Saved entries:
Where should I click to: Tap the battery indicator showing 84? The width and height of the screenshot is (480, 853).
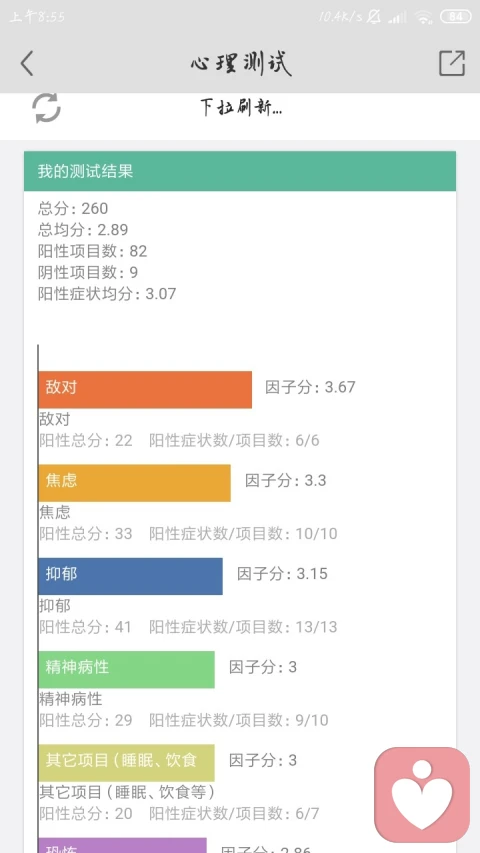coord(456,17)
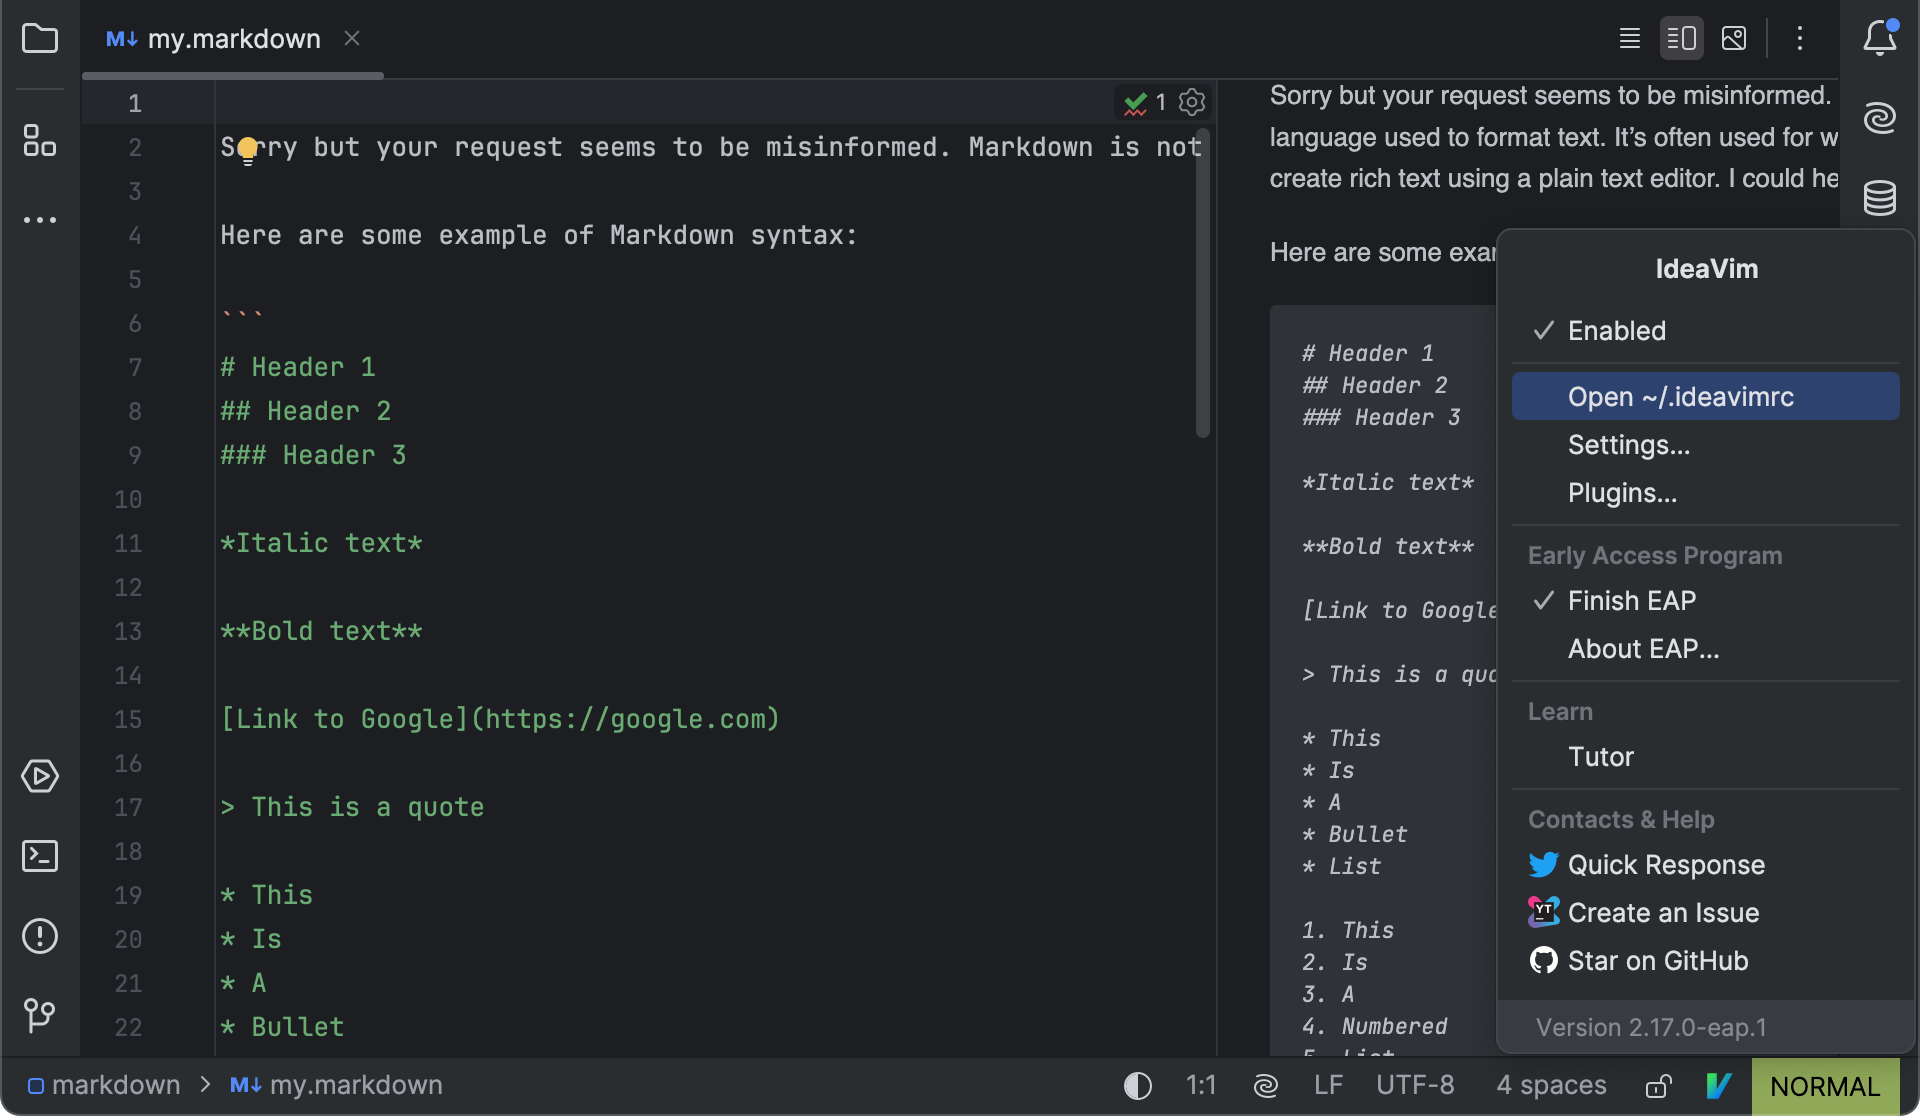Select the my.markdown editor tab
Viewport: 1920px width, 1116px height.
point(234,38)
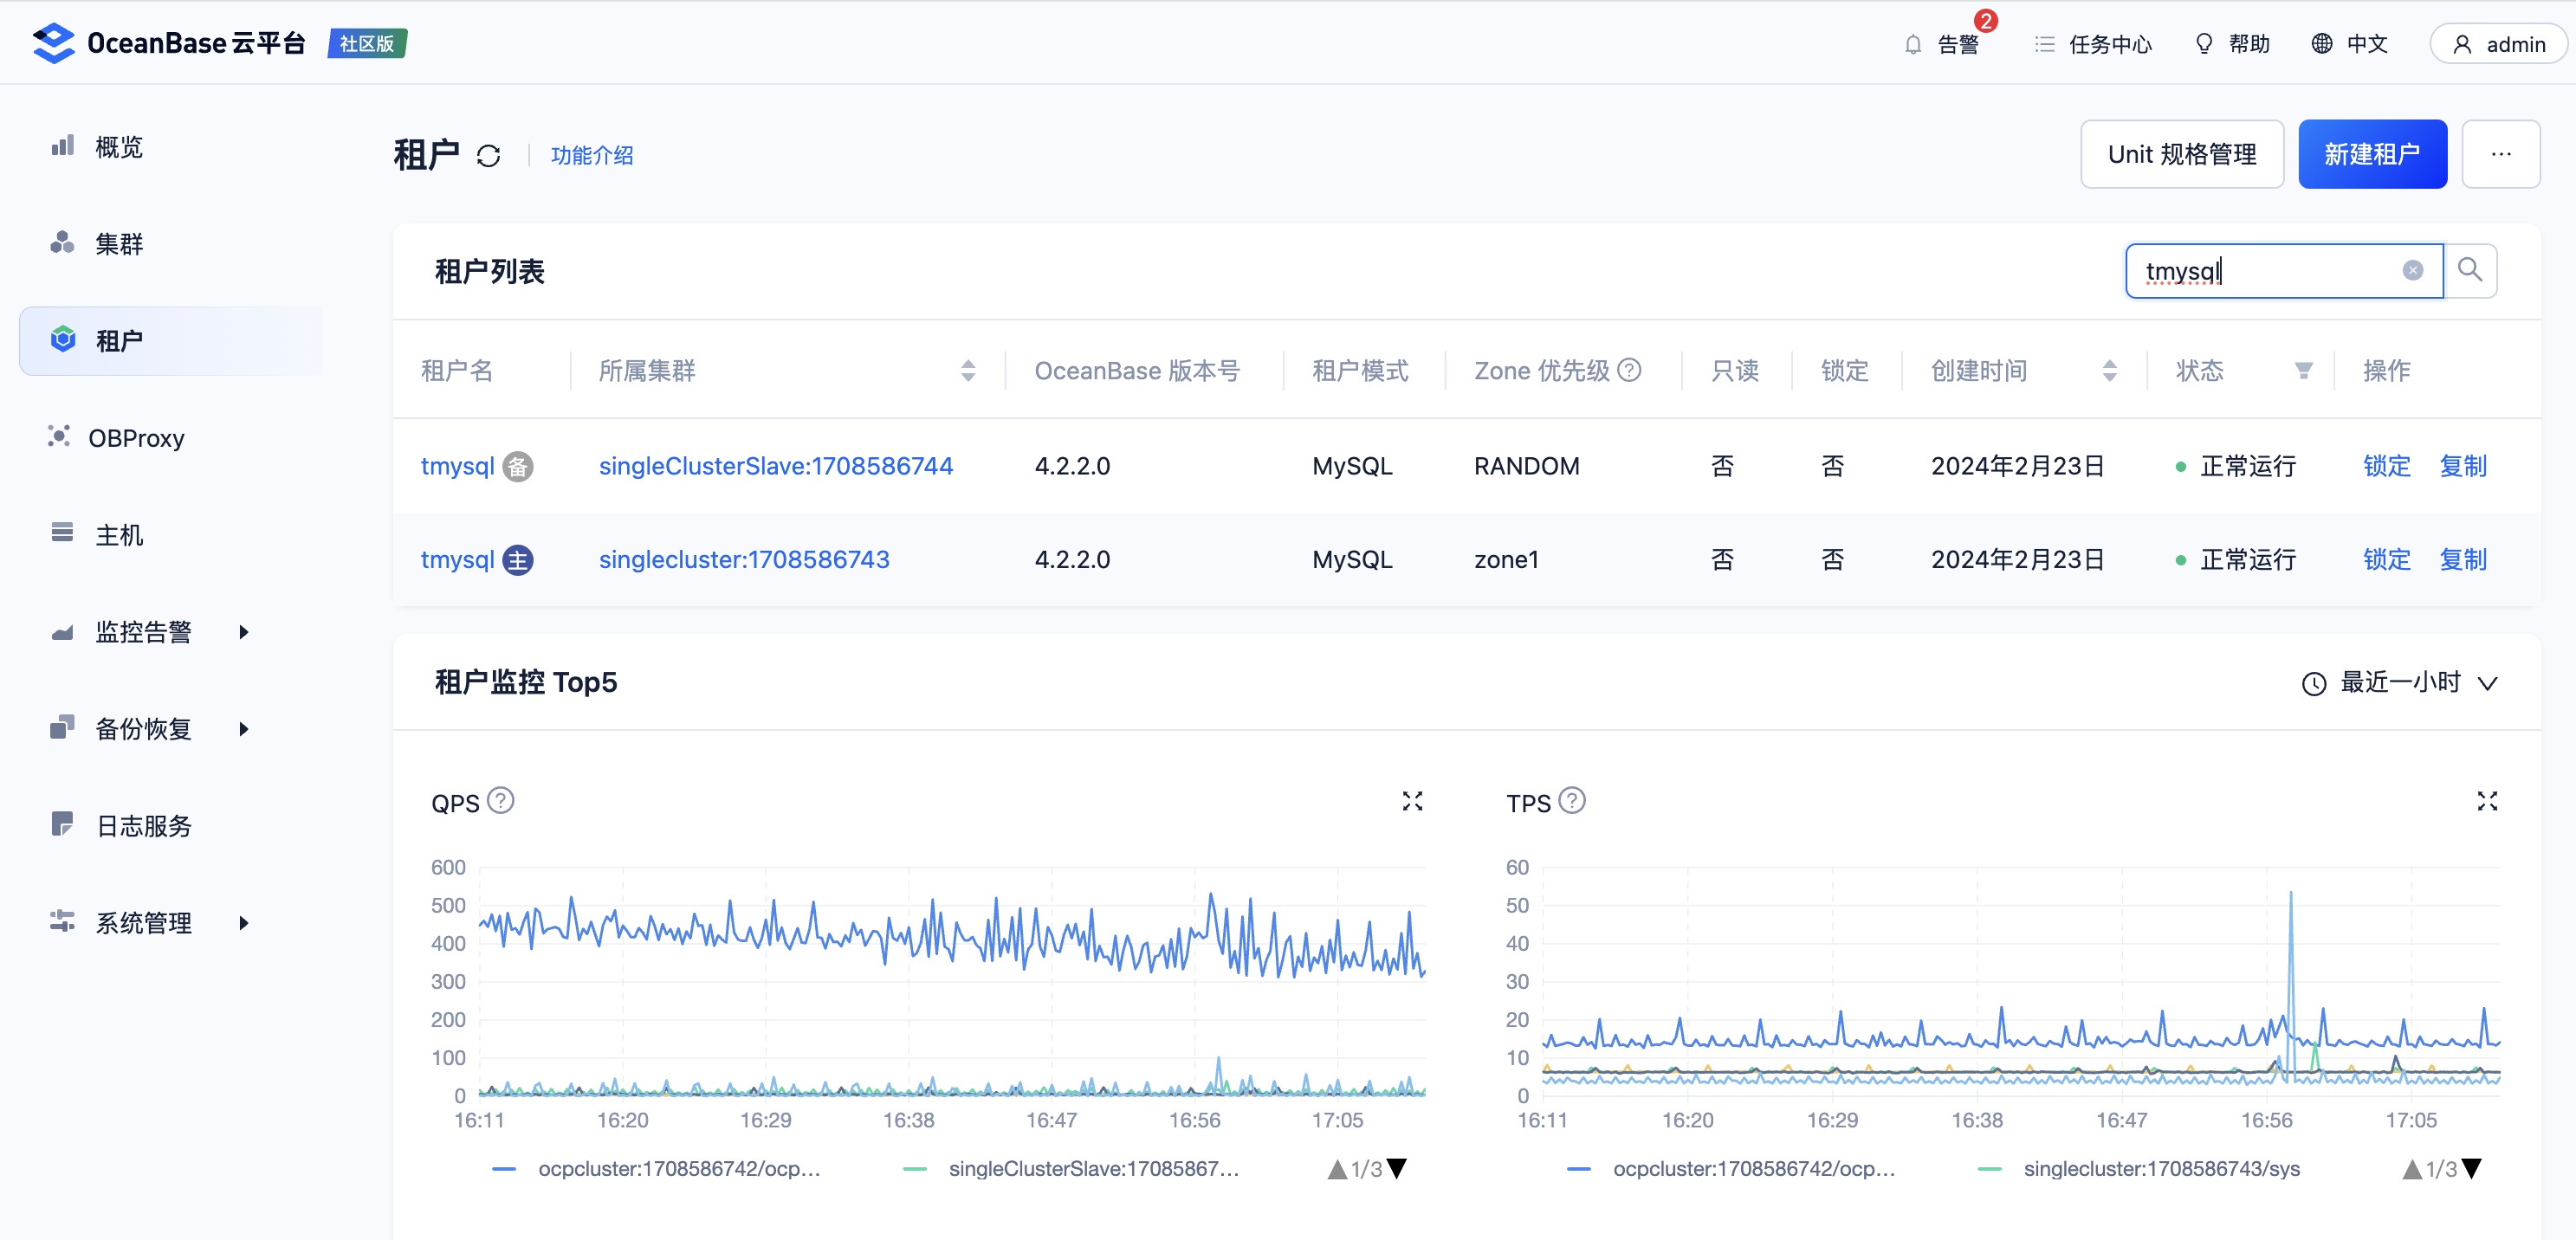Toggle singleClusterSlave series in QPS legend

click(1093, 1168)
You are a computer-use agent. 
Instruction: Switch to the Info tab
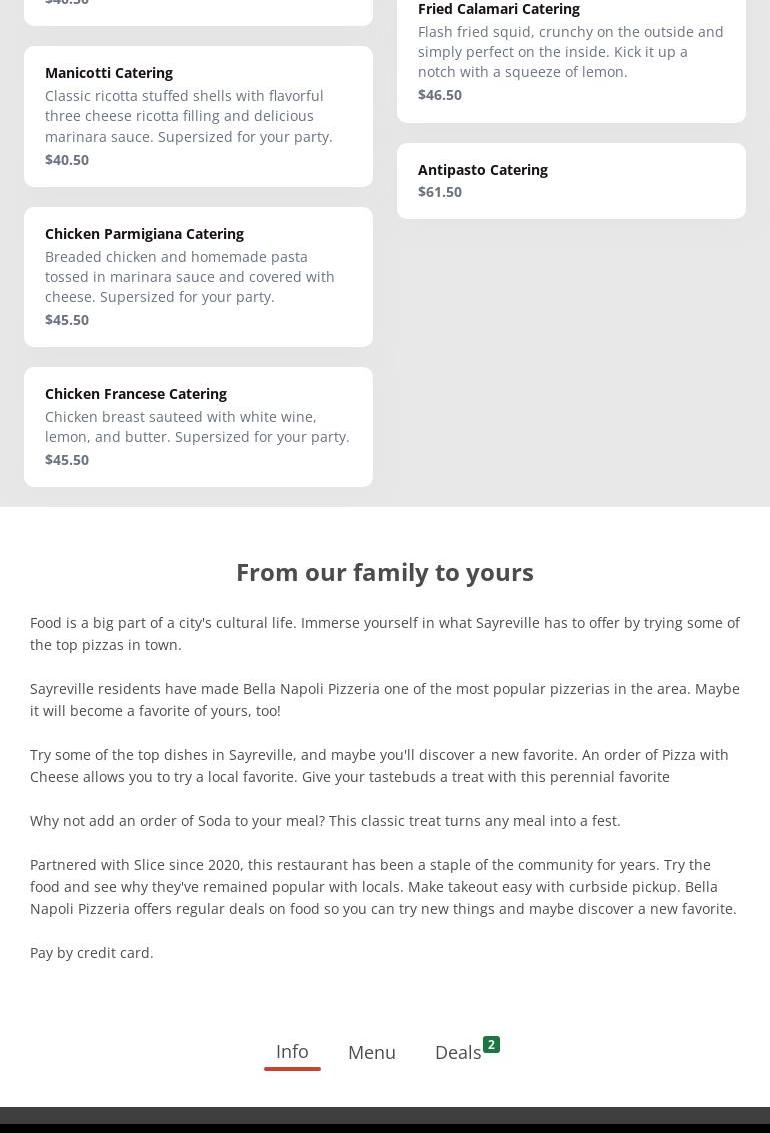(x=292, y=1052)
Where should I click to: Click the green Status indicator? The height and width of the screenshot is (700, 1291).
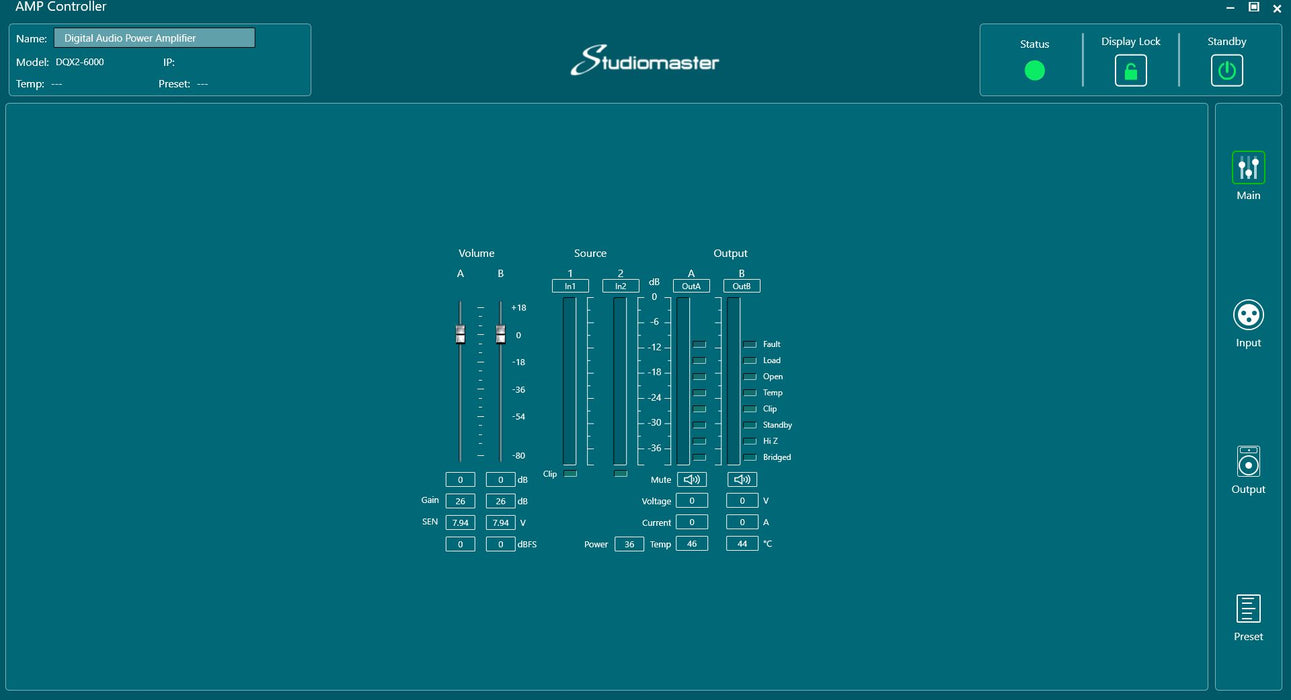1034,71
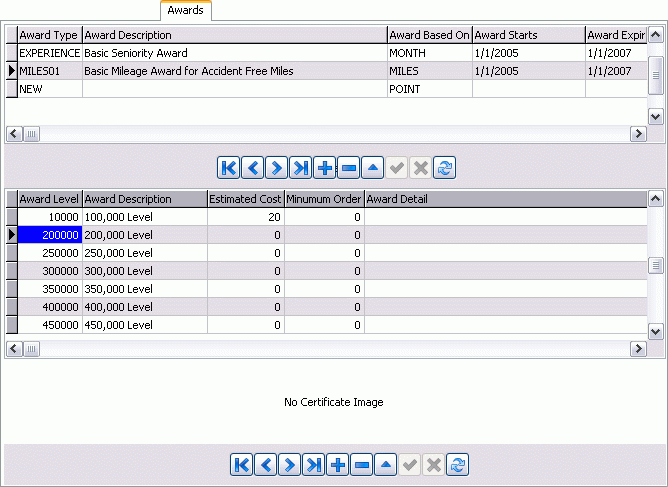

▸ To be done
Please reproduce every line above verbatim, leaving out the pictures.

▸ Solution to this task
Where should I click to: Tap the battery indicator showing 84? The width and height of the screenshot is (480, 853).
coord(456,17)
Select the my.markdown editor tab
Viewport: 1920px width, 1116px height.
point(234,38)
Toggle singleClusterSlave series in QPS legend

click(1093, 1168)
You are a computer-use agent. 
Instruction: Switch to the Info tab
(x=292, y=1052)
Where should I click to: Click the green Status indicator? The height and width of the screenshot is (700, 1291).
1034,71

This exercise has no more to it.